DOCUMENT SECTION:
⟨
Over the years, though, he helped talk (and sometimes tackle) the destitute from the cliff’s edge while his wife, Moya, called for help. Don also aided with recovery efforts, helping emergency personnel to retrieve the bodies of those he couldn’t save.
In one photo, he’s shown struggling with a woman at the cliff’s edge, his own body providing the only barrier between her and the sea below.
Don couldn’t save them all, but he singlehandedly prevented at least 160 people from dying by suicide simply by smiling, then engaging them in conversation.
He worked as a life insurance salesman after World War II, and when Moya asked one time what he says to talk them away from the cliffs, “he said, ‘Oh, I go over there and sell them life.’”
I’m offering them an alternative, really. I always act in a friendly manner. I smile. Over the years, I’ve spoken to many, many of them — just a way of saying, ‘What are you doing over here? Please come and talk to me. Come over and have a cup of tea, come and have a beer.’ To get them away from their mind, to get them away from going over while I’m here.
In 2009, a few years before his death, the “Angel of The Gap” was awarded a Medal of the Order of Australia in recognition for his work.
While it’s never easy to discuss, suicide and mental health are serious issues that affect millions around the world. Thanks to Don and others like him, those who have decided that ending their lives is easier than carrying on got at least one final opportunity to talk things out. And for many, that’s all it really takes to change their minds.
⟩
EXTRACTED ENTRIES:
⟨
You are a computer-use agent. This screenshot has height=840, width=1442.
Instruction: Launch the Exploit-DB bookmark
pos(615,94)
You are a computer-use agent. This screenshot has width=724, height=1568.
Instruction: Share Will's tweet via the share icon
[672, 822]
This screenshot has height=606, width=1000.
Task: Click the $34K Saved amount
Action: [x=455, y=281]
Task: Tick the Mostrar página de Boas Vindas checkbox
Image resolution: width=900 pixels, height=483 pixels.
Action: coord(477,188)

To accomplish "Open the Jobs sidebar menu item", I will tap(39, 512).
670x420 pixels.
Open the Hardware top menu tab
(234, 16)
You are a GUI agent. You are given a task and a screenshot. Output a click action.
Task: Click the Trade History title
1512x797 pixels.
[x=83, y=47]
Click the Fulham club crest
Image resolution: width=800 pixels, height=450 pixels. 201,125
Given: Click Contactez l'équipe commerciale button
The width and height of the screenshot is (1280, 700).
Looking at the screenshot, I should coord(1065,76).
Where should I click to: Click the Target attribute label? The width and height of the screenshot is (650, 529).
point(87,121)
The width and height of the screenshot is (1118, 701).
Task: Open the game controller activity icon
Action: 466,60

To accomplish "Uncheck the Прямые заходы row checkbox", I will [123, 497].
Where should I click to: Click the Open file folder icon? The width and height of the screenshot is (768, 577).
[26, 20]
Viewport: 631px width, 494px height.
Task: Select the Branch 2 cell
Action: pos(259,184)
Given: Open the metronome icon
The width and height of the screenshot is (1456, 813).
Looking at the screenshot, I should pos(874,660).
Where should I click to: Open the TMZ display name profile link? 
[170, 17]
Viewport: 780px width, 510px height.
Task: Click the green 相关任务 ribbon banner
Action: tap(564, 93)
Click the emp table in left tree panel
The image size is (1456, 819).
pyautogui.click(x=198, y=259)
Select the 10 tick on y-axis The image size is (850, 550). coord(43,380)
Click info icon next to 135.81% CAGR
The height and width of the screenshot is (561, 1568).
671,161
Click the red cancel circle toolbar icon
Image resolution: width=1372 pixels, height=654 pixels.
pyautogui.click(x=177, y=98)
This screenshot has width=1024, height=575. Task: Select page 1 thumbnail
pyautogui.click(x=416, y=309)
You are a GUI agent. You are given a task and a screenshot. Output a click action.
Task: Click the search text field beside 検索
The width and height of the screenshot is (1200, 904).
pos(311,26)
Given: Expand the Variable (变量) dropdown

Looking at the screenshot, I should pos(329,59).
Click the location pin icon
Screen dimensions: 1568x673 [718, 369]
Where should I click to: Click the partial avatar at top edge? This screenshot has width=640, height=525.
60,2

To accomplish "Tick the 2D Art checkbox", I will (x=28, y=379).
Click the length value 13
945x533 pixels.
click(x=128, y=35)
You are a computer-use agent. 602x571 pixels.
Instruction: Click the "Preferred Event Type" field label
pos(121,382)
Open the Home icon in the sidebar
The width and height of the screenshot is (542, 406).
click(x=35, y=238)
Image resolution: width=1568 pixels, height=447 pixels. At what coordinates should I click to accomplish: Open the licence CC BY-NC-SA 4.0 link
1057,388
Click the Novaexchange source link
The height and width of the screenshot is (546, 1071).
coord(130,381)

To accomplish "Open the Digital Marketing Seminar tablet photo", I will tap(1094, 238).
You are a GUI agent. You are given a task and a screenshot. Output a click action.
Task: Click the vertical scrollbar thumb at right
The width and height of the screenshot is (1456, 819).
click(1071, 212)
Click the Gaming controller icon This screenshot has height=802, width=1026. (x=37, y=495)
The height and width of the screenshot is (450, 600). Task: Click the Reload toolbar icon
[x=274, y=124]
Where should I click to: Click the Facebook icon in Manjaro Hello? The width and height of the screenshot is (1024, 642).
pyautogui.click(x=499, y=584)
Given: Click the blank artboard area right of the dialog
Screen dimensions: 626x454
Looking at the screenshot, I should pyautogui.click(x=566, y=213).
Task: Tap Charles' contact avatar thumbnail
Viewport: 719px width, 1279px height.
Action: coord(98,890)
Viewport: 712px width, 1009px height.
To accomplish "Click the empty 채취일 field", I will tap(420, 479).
⟩
DO THIS: Transcribe the account above of Don at the cliff's edge word for word, from "In 2009, a few" to "change their minds.".

RESPONSE:
In 2009, a few years before his death, the “Angel of The Gap” was awarded a Medal of the Order of Australia in recognition for his work.
While it’s never easy to discuss, suicide and mental health are serious issues that affect millions around the world. Thanks to Don and others like him, those who have decided that ending their lives is easier than carrying on got at least one final opportunity to talk things out. And for many, that’s all it really takes to change their minds.